The appeal, then, is also a grasping on to see with the eyes of the heart the reality that is still unseen: “Christ constitutes creaturely reality by binding it into his own.”[2] We strive to see that Jesus determines reality, and so Christian knowing is not merely a perspective on reality, but a conformity to reality itself. Christian metaphysics is not a hindrance but an aid that attunes the distressed soul to realities of Christ. Abide in his word, not our own. Depression creates feelings that contest our identity and cleansing in Christ—but the Spirit within us calls us to defy those feelings. The feelings might be real, but they do not indicate reality—Jesus does.

Rest, Pray, and Fellowship: The Beatific Vision

There is no formula that gets us out of this state. There is no immediate solution, no magic pill to swallow. Often, going through the process of feeling a wave of depression and experiencing the theology above is too difficult. But Christ holds us fast: he promises not immediate relief but his presence in the midst of the sorrow—a presence that allows us to endure.

The fatigue of depression might lead us to rest in solitude, but this solitude should not result in the despair of isolation. The task of defying reality cannot be done merely by preaching the gospel to ourselves—we need the indwelling intercession of the Spirit as we pray. We also need the body of Christ to fight against competing reality-indicators in order for us to see the real (2 Corinthians 4:8).

Pain reminds us that this world is not our home, and no emphasis on the new city of the eschaton should eclipse that our hope is not in the city per se but in the Lord who will dwell climactically with us: “So we are always of good courage. We know that while we are at home in the body we are away from the Lord, for we walk by faith, not by sight. Yes, we are of good courage, and we would rather be away from the body and at home with the Lord” (2 Corinthians 5:6-8).

This does not deny an embodied hope but puts the resurrection into perspective. We long for the pains of the body and sighs of the soul to end, and this is so when our communion with the Lord is consummated—where Christ is. There, faith turns to sight.
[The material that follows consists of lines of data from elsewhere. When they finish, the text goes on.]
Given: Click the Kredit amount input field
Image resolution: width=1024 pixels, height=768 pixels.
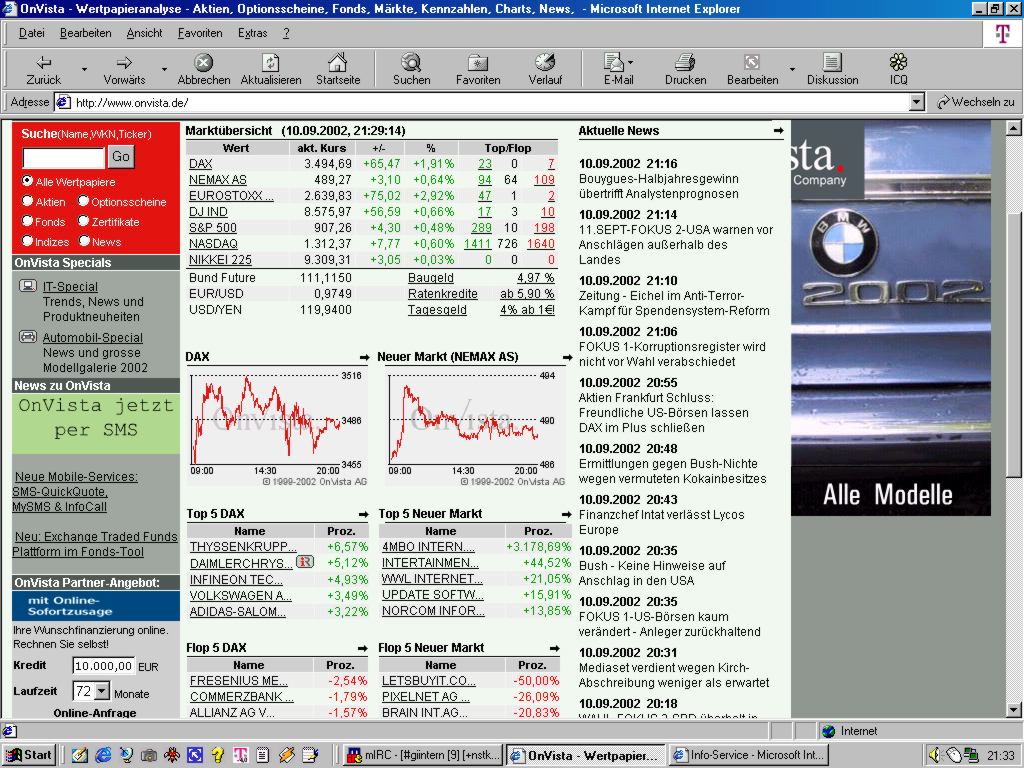Looking at the screenshot, I should 103,666.
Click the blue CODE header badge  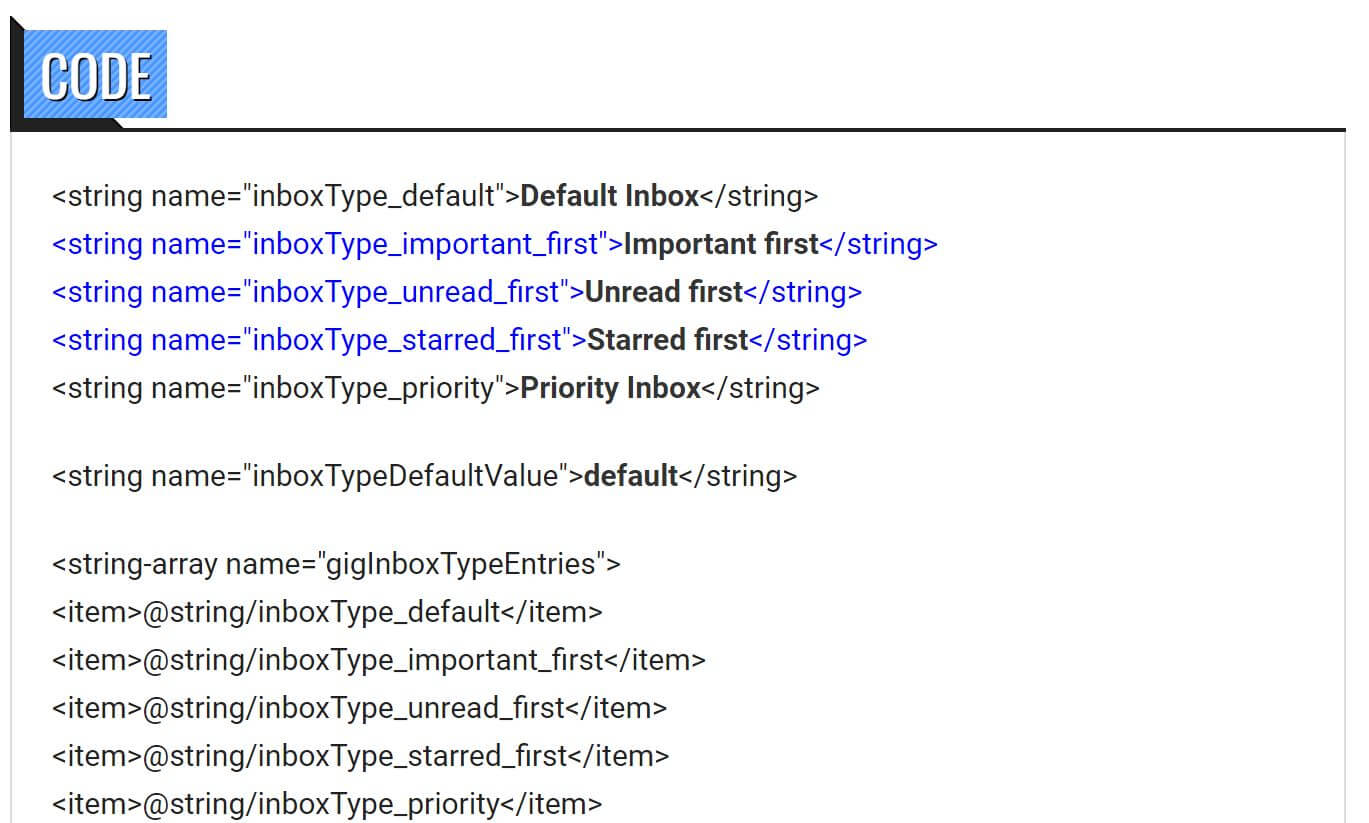(96, 75)
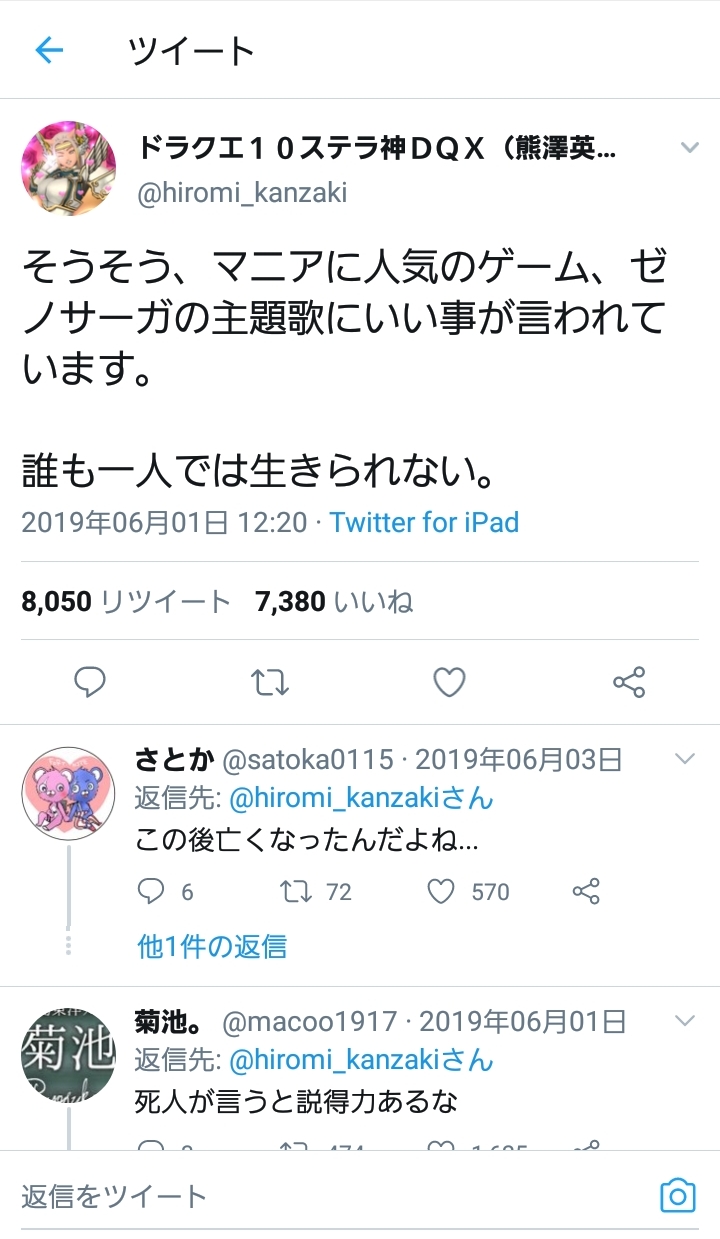
Task: Click the Twitter for iPad source link
Action: pos(424,522)
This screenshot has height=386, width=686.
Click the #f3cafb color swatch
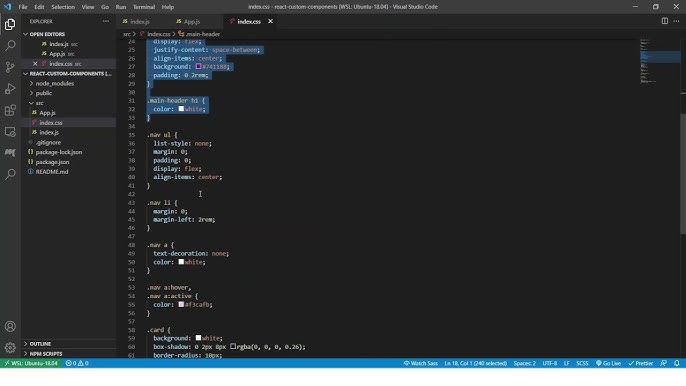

There, sight beholds that Christ is all, and in all (Colossians 3:11):

One thing have I asked of the Lord,
that will I seek after:
that I may dwell in the house of the Lord
all the days of my life,
to gaze upon the beauty of the Lord
and to inquire in his temple. (Psalm 27:4)

 


[1] John Webster, “Where Christ Is: Christology and Ethics”, in F. LeRon Shults and Brent Waters (eds.), Christology and Ethics (Grand Rapids: Eerdmans, 2010), p. 45.

[2] Webster, “Christology and Ethics,” p. 50.